While reports of these complications remain rare, GlaxoKline has

added a warning about the risks to the drugs' labels.

Now a new study at Joslin Diabetes Center has uncovered a mechanism that

leads to these complications and suggests a way to prevent them. The

study was led by L. King, M.D., the Director of Research and Head

of Vascular Cell Biology at Joslin and Professor at Harvard Medical

School. It will appear in the June edition of the FASEB Journal, a

publication of the Federation of American Societies for Experimental

Biology.

Treating rats with RSG over several weeks and comparing their tissues

with those of rats in the control group, the researchers documented

increases in blood vessel leakage and fluid retention in fat tissue and

the retina. They also showed that the rats experienced weight gain

similar to that observed in patients. What gave them the clue to the

cause of these changes came when they examined the activity levels of

one form of the protein kinase C (PKC) enzyme in the affected tissues.

PKCs comprise a group of about a dozen enzymes (proteins that promote

chemical reactions) that are essential to normal cell functions. During

the 1980s, Dr. King and his colleagues at Joslin showed that the

activity of PKC-beta enzyme increases with high blood glucose levels. In

subsequent studies, they were able to link this increased PKC-beta

activity to diabetic complications of the eye, kidney, arteries and heart.

Examining blood vessels in the fat tissues of RSG-treated rats in their

new study, the researchers observed increased PKC-beta activity,

suggesting that PKC-beta is the culprit behind the RSG fluid side

effects. They were able to confirm this suspicion by treating two types

of mice with RSG--wild-type (normal) mice and PKC-beta knockout mice,

animals that have been genetically engineered so their bodies no longer

produce the enzyme. " We found increased capillary leakage and weight

gain in the wild-type mice but not in the knockout mice, demonstrating

that RSG-induced activation of PKC-beta is involved in these side

effects, " says Dr. King.

The finding also suggests a potential treatment. Over a decade ago,

Joslin researchers began working on PKC-beta inhibitors that would block

PKC-beta activity without interfering with the cell's normal functions.

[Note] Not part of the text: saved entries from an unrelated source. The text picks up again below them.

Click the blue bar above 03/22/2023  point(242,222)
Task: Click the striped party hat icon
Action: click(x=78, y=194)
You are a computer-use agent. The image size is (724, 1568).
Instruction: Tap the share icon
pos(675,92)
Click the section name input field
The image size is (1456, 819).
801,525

Now being tested for clinical use, a PKC-beta isoform selective

inhibitor drug will make it potentially possible for patients to take

RSG or other TZDs without increasing their risk of developing edema and

increased capillary leakage.

" RSG attacks type 2 diabetes head on by helping patients overcome

insulin resistance, but because of its complications, it has had limited

clinical use in patients with diabetes and heart disease, " says Dr.

King. " There is now a potential way to make this drug more widely

available. "

Other Joslin researchers participating in the study include Lloyd P.

Aiello, M.D., Ph.D., Clermont, Kim Della Vecchia, Tatsuya Kondo,

M.D., Ph.D., Motonobu Matsumoto, Ph.D., Christian Rask-Madsen, M.D.,

Ph.D., Konstantinos B. Sotiropoulos, M.D., D.Sc., Junichi Takahashi,

M.D., and Yutaka Yasuda, M.D., Ph.D.